Circles

A circle is a curved plane figure. Every point on the circle is equidistant from a fixed point known as the center of the circle. It is a 2D shape and is measured in terms of radius. The word ‘Circle’ is derived from the Latin word ‘circulus’ meaning small ring.

A circle is a two-dimensional figure formed by a set of points that are at a constant or at a fixed distance (radius) from a fixed point (center) on the plane. The fixed point is called the origin or center of the circle and the fixed distance of the points from the origin is called the radius.

Circle Shaped Objects

There are many objects we have seen in the real world that are circular in shape. Some of the examples are:

• Ring
• CD/Disc
• Bangles
• Coins
• Wheels
• Button
• Dartboard
• Hula hoop

We can observe many such examples in our day to day life.

There are many parts or components of a circle that we should know to understand its properties. A circle has mainly the following parts:

Circumference: It is also referred to as the perimeter of a circle and can be defined as the distance around the boundary of the circle.

Radius of Circle: Radius is the distance from the center of a circle to any point on its boundary. A circle has many radii as it is the distance from the center and touches the boundary of the circle at various points.

Diameter: A diameter is a straight line passing through the center that connects two points on the boundary of the circle. We should note that there can be multiple diameters in the circle, but they should:

• pass through the center.
• be straight lines.
• touch the boundary of the circle at two distinct points which lie opposite to each other.

Chord of a Circle: A chord is any line segment touching the circle at two different points on its boundary. The longest chord in a circle is its diameter which passes through the center and divides it into two equal parts.

Tangent: A tangent is a line that touches the circle at a unique point and lies outside the circle.

Secant: A line that intersects two points on an arc/circumference of a circle is called the secant.

Arc of a Circle: An arc of a circle is referred to as a curve, that is a part or portion of its circumference.

Segment in a Circle: The area enclosed by the chord and the corresponding arc in a circle is called a segment. There are two types of segments – minor segment, and major segment.

Sector of a Circle: The sector of a circle is defined as the area enclosed by two radii and the corresponding arc in a circle. There are two types of sectors – minor sector, and major sector.

For better understanding observe the given image depicting all parts of a circle.

Concentric circles are circles with the same or common center. In other words, if two or more circles have the same center point, they are termed as concentric circles. 

Let us move ahead and learn about some interesting properties of circles that make them different from other geometric shapes.
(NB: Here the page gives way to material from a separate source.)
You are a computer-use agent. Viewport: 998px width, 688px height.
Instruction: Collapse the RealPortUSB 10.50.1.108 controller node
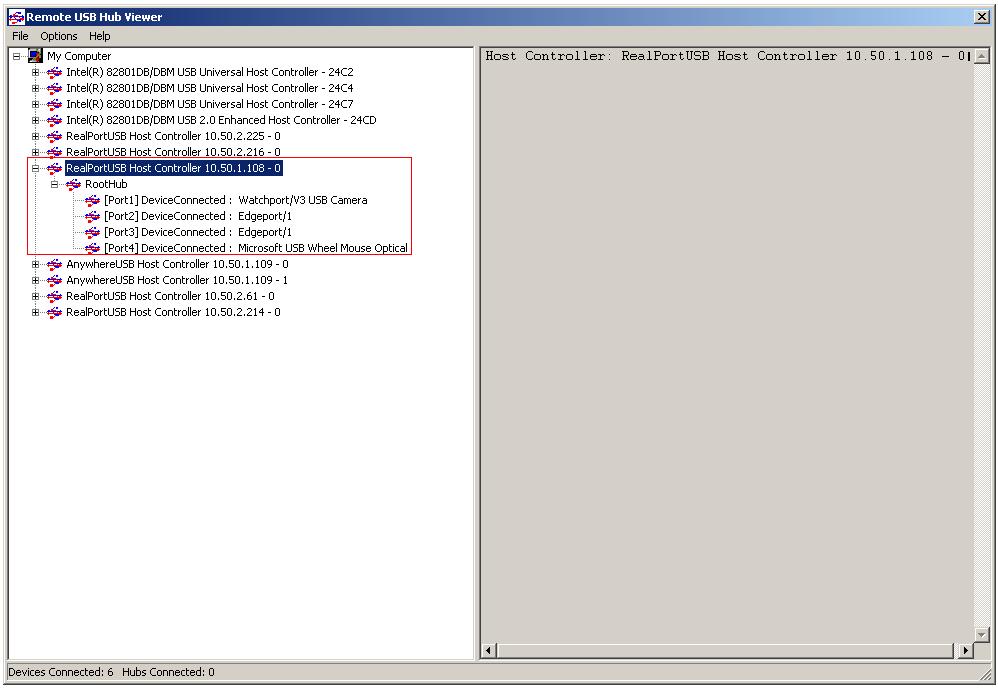36,168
Here is a list of properties of a circle:

• A circle is a closed 2D shape that is not a polygon. It has one curved face.
• The outer line of a circle is at equidistant from the centre.
• The diameter of the circle divides it into two equal parts.
• Circles which have equal radii are congruent to each other.
• Circles which are different in size or having different radii are similar.
• The diameter of the circle is the largest chord and is double the radius.
• Two circles can be called congruent if they have the same radius.
• Equal chords are always equidistant from the center of the circle.
• The perpendicular bisector of a chord passes through the center of the circle.
• When two circles intersect, the line connecting the intersecting points will be perpendicular to the line connecting their center points.
• Tangents drawn at the endpoints of the diameter are parallel to each other.

Area of a Circle Formula: 

The area of a circle refers to the amount of space covered by the circle. It totally depends on the length of its radius → Area = πr² square units.
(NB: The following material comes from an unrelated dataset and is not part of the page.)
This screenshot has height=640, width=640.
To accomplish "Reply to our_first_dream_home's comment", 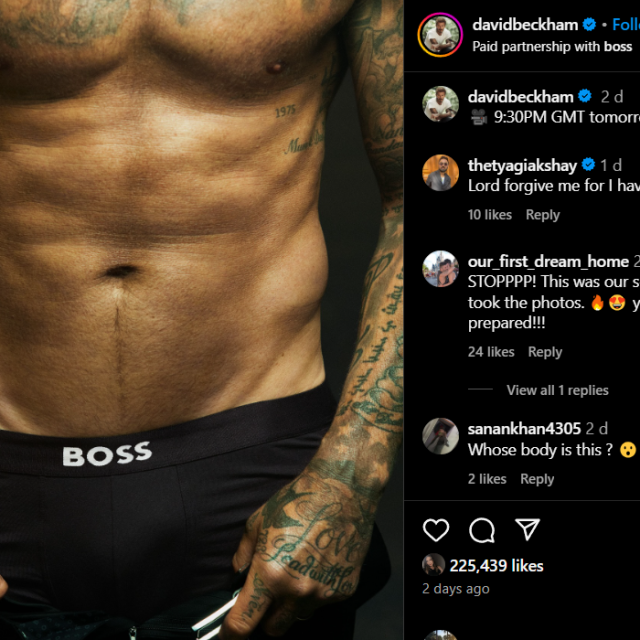I will pos(545,352).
Circumference of a Circle Formula: 

The circumference is the total length of the boundary of a circle → Circumference = 2πr units.

Examples

Example 1:

Find the area and the circumference of a circle whose radius is 10 cm. (Take the value of π = 3.14)

Solution:

Given: Radius = 10 cm.

Area =π r² 

= 3.14  × 10²

A= 314 cm²

Circumference, C = 2πr

C= 2 ×3.14×  10 

Circumference= 62.8 cm

Example 2: 

Find the area of a circle whose circumference is 31.4 cm.

Solution:

Given:

Circumference = 31.4 cm

To find the area of a circle, we need to find the radius.

From the circumference, the radius can be calculated:

2 π r = 31.4

(2)(3.14)r = 31.4

r = 31.4 /(2)(3.14)

r=10/2 

r= 5

Therefore, the radius of the circle is 5 cm.

The area of a circle is πr² square units

Now, substitute the radius value in the area of a circle formula, we get

A = π(5)²

A = 3.14 x 25

A =  78.5 cm²

Therefore, the area of a circle is 78.5 cm².